ÓRGANO OFICIAL DEL COMITÉ CENTRAL DEL PARTIDO COMUNISTA DE CUBA

Apenas unos meses después de enero de 1959, la Isla comenzó a perder el derecho a que, en la prensa internacional capitalista y en el vocabulario político de las grandes potencias occidentales, las gestiones de sus dirigentes llevaran el calificativo de gobierno.

Desde ese momento o seríamos un régimen o una dictadura, calificativos que raramente se usarían con aliados o secuaces fieles al mandato de la oligarquía, sin importar a cuántos desaparezcan, torturen, secuestren o excluyan en cualquier rincón del planeta.

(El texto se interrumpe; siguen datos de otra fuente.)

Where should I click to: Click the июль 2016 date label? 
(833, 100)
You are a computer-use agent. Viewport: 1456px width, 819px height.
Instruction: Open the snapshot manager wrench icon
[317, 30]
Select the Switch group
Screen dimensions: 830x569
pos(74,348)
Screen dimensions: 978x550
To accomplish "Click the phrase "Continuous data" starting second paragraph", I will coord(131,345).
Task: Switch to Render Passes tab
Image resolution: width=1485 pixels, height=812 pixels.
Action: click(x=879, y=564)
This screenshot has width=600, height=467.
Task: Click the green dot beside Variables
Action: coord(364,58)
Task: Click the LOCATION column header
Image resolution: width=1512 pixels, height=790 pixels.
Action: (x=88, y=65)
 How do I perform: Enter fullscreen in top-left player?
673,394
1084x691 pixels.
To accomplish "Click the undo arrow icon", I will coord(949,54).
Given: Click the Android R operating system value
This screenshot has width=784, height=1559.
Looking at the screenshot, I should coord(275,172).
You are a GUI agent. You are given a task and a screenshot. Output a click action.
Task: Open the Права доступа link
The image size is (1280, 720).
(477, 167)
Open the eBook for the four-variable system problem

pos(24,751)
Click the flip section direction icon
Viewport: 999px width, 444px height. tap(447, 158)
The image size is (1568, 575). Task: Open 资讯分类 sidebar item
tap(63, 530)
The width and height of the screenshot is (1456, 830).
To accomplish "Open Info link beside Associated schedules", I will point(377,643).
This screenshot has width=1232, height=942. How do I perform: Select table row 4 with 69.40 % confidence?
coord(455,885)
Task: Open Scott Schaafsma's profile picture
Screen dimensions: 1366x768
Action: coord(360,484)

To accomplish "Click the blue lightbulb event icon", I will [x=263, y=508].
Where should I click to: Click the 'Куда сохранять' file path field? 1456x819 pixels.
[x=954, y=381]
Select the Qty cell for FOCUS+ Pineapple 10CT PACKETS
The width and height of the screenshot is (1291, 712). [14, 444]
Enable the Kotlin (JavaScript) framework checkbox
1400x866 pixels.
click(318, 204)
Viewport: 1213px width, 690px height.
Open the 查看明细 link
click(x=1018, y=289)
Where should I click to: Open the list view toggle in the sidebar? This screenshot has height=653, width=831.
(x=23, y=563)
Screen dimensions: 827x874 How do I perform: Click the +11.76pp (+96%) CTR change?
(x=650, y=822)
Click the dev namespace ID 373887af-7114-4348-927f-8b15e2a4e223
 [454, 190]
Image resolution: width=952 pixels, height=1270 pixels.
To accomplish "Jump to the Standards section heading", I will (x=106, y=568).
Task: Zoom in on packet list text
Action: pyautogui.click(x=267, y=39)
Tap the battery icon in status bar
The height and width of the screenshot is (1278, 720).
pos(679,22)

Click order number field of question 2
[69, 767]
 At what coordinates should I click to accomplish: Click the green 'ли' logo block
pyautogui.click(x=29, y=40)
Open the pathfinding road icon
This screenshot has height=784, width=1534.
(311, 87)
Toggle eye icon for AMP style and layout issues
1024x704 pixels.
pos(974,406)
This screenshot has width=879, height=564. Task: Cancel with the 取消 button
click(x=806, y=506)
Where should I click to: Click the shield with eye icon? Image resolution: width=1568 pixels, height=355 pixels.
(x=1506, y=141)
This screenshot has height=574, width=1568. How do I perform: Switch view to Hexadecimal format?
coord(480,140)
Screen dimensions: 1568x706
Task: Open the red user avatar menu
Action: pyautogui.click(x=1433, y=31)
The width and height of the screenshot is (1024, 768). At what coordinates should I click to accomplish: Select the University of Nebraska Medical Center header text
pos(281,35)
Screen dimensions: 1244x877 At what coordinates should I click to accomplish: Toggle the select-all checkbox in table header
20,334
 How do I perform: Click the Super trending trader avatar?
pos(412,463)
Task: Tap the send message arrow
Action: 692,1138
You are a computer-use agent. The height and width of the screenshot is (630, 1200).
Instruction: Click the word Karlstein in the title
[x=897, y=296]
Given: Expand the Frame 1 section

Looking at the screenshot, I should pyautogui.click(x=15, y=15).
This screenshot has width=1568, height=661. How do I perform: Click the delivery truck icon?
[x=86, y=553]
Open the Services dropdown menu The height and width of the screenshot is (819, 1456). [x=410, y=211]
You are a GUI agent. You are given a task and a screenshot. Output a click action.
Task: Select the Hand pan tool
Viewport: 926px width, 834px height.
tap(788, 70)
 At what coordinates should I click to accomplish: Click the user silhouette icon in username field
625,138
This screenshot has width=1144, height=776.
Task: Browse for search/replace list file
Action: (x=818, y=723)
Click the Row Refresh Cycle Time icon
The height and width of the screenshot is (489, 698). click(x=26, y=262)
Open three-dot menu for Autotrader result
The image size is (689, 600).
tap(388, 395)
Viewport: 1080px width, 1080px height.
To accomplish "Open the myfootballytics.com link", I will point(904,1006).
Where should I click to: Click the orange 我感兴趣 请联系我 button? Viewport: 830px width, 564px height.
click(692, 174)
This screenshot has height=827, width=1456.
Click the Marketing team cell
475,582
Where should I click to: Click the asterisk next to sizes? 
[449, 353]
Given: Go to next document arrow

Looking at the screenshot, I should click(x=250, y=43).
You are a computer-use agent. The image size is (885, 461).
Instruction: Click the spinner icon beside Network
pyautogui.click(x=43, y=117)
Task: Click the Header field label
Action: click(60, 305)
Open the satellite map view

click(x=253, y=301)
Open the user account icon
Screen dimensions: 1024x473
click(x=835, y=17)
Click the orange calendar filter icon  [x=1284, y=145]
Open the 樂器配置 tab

Según los que se erigen como jueces del mundo, el pequeño y asediado archipiélago ha de cumplir determinadas «exigencias» para poder zafarse de semejantes estereotipos, ganar el perdón, y hasta recuperar el salvoconducto para hacer o deshacer sin la menor acusación o regaño de los gendarmes internacionales. Digamos que se trata de rescatar el aval de buena conducta que fue otorgado, por última vez, a Fulgencio Batista.

La primera y gran condición para obtener el premio es desmontar la Revolución, renunciar al socialismo y avanzar hacia los «paradigmas triunfantes» del capitalismo regional; es decir, sumarnos a la práctica de lanzar perdigones en los ojos de los manifestantes; masacrar líderes sociales sin el menor recato; tener algunas decenas de periodistas asesinados; multiplicar las armas de fuego en manos de los jóvenes; poner pandillas en la calle y llevar a nivel de caos la delincuencia.

Por fin, y con la gracia del Tío Sam, los cubanos que hasta hoy son los únicos que «escapan», cuando van al norte, pues emigrarían, como todos los demás que huyen de la miseria.

Una vez cumplidos estos peculiares requisitos para el ingreso al club de los democráticos, tendríamos que multiplicar los partidos políticos —cuantos más mejor—, siempre y cuando se prohíba el comunista, pues extrañamente se ha determinado que pertenecer a esa ideología no es válido, aunque la palabra democracia debería incluirla, como mismo acepta a los capitalistas.

Pero no todo sería tan simple, habrá que devolver las propiedades a sus antiguos dueños, desmontar las imágenes de Che y Camilo de la Plaza, profanar el grano de maíz de Santa Ifigenia, cambiar el nombre a municipios como Frank País, Mella o Ciro Redondo, cerrar el Museo de la Revolución, mandar el Granma a un sitio no visible, y reponer el Águila sobre el monumento al Maine.

Tendríamos que romper relaciones con Venezuela, distanciarnos de China, maldecir a los rusos y, si queremos que nos den un puesto para la foto en primera fila, junto a los emperadores, mandaríamos a levantar una embajada cubana en Jerusalén.

En fin, que sería tan alto y tan indigno el precio, que dejaríamos de ser cubanos el día que pactemos con tan oprobiosa rendición.